The 2016 Football West season was the third season under the new competition format in Western Australia. The overall premier for the new structure – Perth – qualified for the National Premier Leagues finals series, competing with the other Federation champions in a final knockout tournament to decide the National Premier Leagues Champion for 2016.

Pre-season changes

League tables

2016 National Premier Leagues WA

The 2016 National Premier Leagues WA season was played over 22 rounds commencing 19 March 2016, followed by the return of a Top 4 Finals series. Despite the flagged return of a promotion/relegation system for the bottom team, it was determined after the season ended that no State League Division One club met all the criteria for promotion, and that the teams in the 2017 season would remain unchanged. This decision was changed 3 weeks later, with Football West stating that both Joondalup United and Mandurah City would be promoted, and their overall promotion criteria would be reviewed.

Finals

2016 WA State League Division 1

The 2016 WA State League Division 1 Season was the second tier domestic football competition in Western Australia. It was decided after the season ended that  no club met all the criteria for promotion to the NPL for the following season, but that decision was reversed three weeks later.

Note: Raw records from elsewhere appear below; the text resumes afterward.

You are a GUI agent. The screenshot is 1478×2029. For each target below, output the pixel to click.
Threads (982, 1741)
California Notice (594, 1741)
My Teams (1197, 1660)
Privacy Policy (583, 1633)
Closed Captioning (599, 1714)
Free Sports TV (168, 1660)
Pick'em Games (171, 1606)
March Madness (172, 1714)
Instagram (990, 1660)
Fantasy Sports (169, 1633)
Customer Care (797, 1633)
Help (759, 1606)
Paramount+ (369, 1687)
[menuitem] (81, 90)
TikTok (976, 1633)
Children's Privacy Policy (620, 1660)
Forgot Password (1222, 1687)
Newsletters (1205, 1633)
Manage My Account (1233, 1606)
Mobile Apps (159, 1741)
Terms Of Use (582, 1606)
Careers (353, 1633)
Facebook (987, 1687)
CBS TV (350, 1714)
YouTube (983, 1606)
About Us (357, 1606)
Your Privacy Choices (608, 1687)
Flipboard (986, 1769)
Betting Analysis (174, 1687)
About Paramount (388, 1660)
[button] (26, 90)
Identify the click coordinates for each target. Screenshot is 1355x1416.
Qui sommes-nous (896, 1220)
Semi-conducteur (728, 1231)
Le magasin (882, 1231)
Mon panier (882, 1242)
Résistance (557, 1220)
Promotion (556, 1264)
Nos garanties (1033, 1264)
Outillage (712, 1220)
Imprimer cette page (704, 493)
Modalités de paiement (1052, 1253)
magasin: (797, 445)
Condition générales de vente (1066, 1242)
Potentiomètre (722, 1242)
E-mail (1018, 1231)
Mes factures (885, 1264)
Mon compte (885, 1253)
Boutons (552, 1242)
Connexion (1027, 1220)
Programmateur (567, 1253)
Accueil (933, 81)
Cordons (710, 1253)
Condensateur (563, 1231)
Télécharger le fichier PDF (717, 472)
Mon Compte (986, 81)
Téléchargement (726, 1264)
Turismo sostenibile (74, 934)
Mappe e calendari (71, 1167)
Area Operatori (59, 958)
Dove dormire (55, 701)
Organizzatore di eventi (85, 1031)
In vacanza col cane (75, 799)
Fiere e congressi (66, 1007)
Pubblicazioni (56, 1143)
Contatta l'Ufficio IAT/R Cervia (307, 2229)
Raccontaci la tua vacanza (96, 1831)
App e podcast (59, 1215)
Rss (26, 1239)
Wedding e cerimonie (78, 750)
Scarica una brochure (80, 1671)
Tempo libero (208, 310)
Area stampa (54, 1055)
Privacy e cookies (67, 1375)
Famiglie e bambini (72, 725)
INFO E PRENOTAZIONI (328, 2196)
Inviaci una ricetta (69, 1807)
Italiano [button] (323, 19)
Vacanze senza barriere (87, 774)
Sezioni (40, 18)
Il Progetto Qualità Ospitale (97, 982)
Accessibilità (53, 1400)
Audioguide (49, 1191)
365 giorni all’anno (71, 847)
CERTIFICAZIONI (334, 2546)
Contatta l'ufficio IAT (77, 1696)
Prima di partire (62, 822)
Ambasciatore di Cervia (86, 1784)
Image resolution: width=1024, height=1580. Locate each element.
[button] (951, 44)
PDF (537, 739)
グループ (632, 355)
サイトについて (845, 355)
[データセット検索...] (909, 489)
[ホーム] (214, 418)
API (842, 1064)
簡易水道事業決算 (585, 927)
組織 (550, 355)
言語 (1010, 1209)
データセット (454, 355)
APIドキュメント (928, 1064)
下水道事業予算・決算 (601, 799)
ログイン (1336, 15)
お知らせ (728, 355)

Promotion/relegation play-off

Dianella wins 4–2 on aggregate, and stays in Division 1 in 2017.

2016 WA State League Division 2

The 2016 WA State League Division 2 Season was the third tier domestic football competition in Western Australia. The top team at the end of the year is promoted to the 2017 WA State League Division 1, with the second team qualifying to a promotion/relegation playoff.

2016 Women's State League Premier Division

The highest tier domestic football competition in Western Australia is known as the BankWest Women's State League Premier Division for sponsorship reasons.  The 8 teams play each other three times, for a total of 21 rounds, and with a promotion/relegation system for the bottom team with the State League Division 1.

2016 Cool Ridge Cup

Western Australian soccer clubs competed in 2016 for the Football West State Cup, known that year as the Cool Ridge Cup for sponsorship reasons. Clubs entered from the National Premier Leagues WA, the two divisions of the State League, a limited number of teams from various divisions of the 2016 Sunday League competition, and from regional teams invited from the South West, Goldfields, Great Southern and Midwest regions.

This knockout competition was won by Floreat Athena, their 6th title.

The competition also served as the Western Australian Preliminary rounds for the 2016 FFA Cup. In addition to the A-League club Perth Glory, the two finalists – Cockburn City and Floreat Athena – qualified for the final rounds of the 2016 FFA Cup, entering at the Round of 32.